In “A tabernacle of repentance in the midst of a red sea,” Alexandra Keegan suggests that the red room early in Jane Eyre is connected to hell. Later, Bertha sets Mr. Rochester’s bed on fire, creating a scene reminiscent of the first, particularly when we remember that both have associations with ghosts. Where the bed in the first room has “curtains of deep red damask,” Mr. Rochester’s actually burn. Color focuses on the bed in the first room; the walls are merely “a soft fawn color with a blush of pink,” odd for a place called the red room. But this works to parallel the later scene, which fixates solely on the burning bed.

Something creaked: it was a door ajar; and that door was Mr. Rochester's, and the smoke rushed in a cloud from thence. I thought no more of Mrs. Fairfax; I thought no more of Grace Poole, or the laugh: in an instant, I was within the chamber. Tongues of flame darted round the bed: the curtains were on fire. In the midst of blaze and vapour, Mr. Rochester lay stretched motionless, in deep sleep.

"Wake! wake!" I cried. I shook him, but he only murmured and turned: the smoke had stupefied him. Not a moment could be lost: the very sheets were kindling, I rushed to his basin and ewer; fortunately, one was wide and the other deep, and both were filled with water.
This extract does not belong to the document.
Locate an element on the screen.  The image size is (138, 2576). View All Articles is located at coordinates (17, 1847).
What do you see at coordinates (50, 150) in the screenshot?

I heaved them up, deluged the bed and its occupant, flew back to my own room, brought my own water-jug, baptized the couch afresh, and, by God's aid, succeeded in extinguishing the flames which were devouring it.

Bertha’s “demoniac laugh” mentioned shortly beforehand lends even more credence to Mr. Rochester’s room as a type of hell. Mr. Rochester is the one “stupefied” in the midst of the flames. If we accept the hypotheses about the red room representing hell and foreshadowing Mr. Rochester’s room, then Jane’s actions in throwing water over Mr. Rochester have extra weight. Bront‘ goes so far as to use the loaded word “baptized” for Jane’s actions, in close connection with the phrase “by God’s aid.” Jane saves Mr. Rochester from both physical fire and spiritual damnation in this scene.

Questions

1. How do the two rooms compare to each other? Is the connection valid?
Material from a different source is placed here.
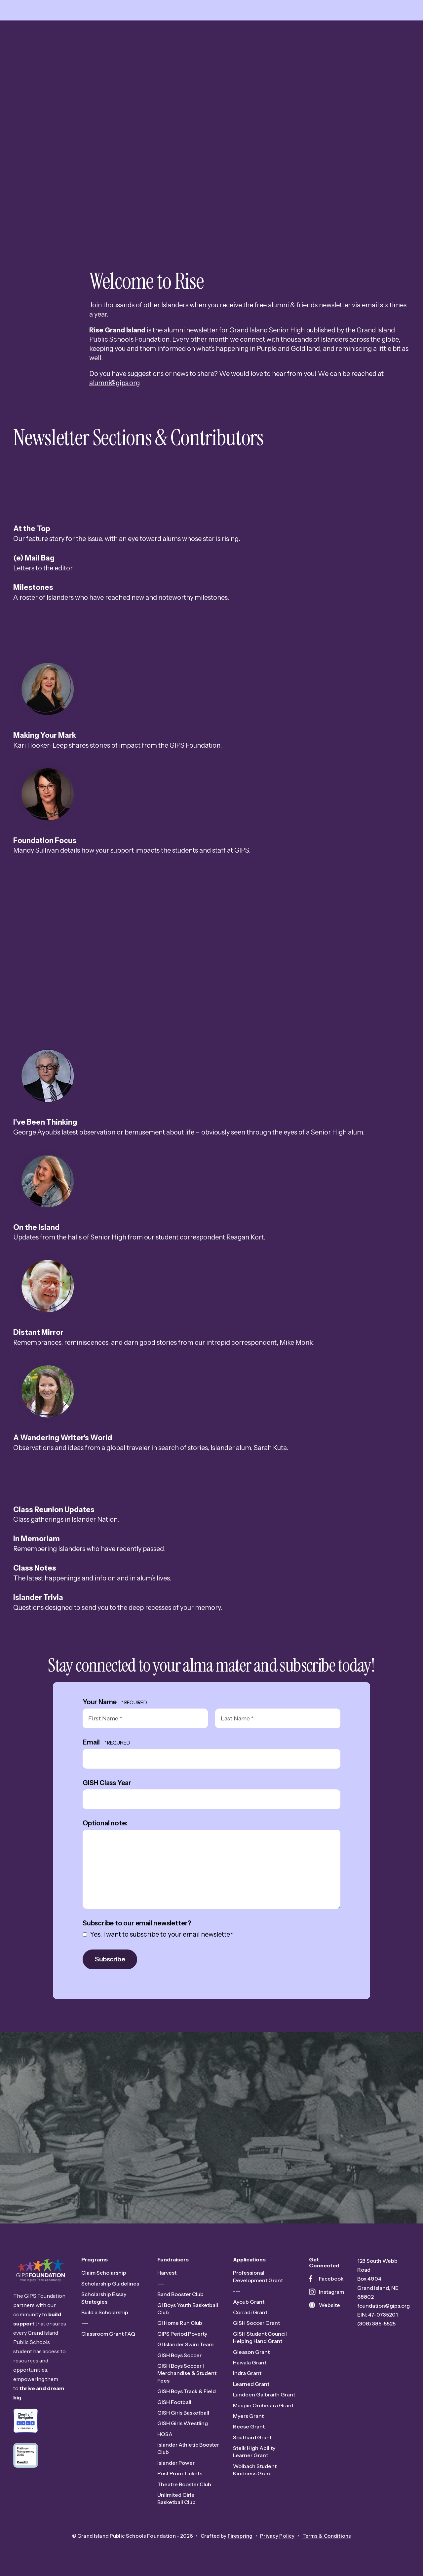 The image size is (423, 2576). Describe the element at coordinates (186, 2374) in the screenshot. I see `GISH Boys Soccer | Merchandise & Student Fees` at that location.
2. Does this baptism reinforce Jane’s appearances as a Christ-like figure, or set her in a new role, perhaps as John the Baptist?

3. Here, Jane physically rescues Mr. Rochester from danger caused by his wife. Can we extend this to mean that Bertha led him into religious peril as well? Looking at what we know of their history from the text, why or why not?

4. In the red room, Jane feels like one of the trapped sinners. In this scene, she acts as a savior swooping in temporarily. What happens in the intervening time to make such a change plausible?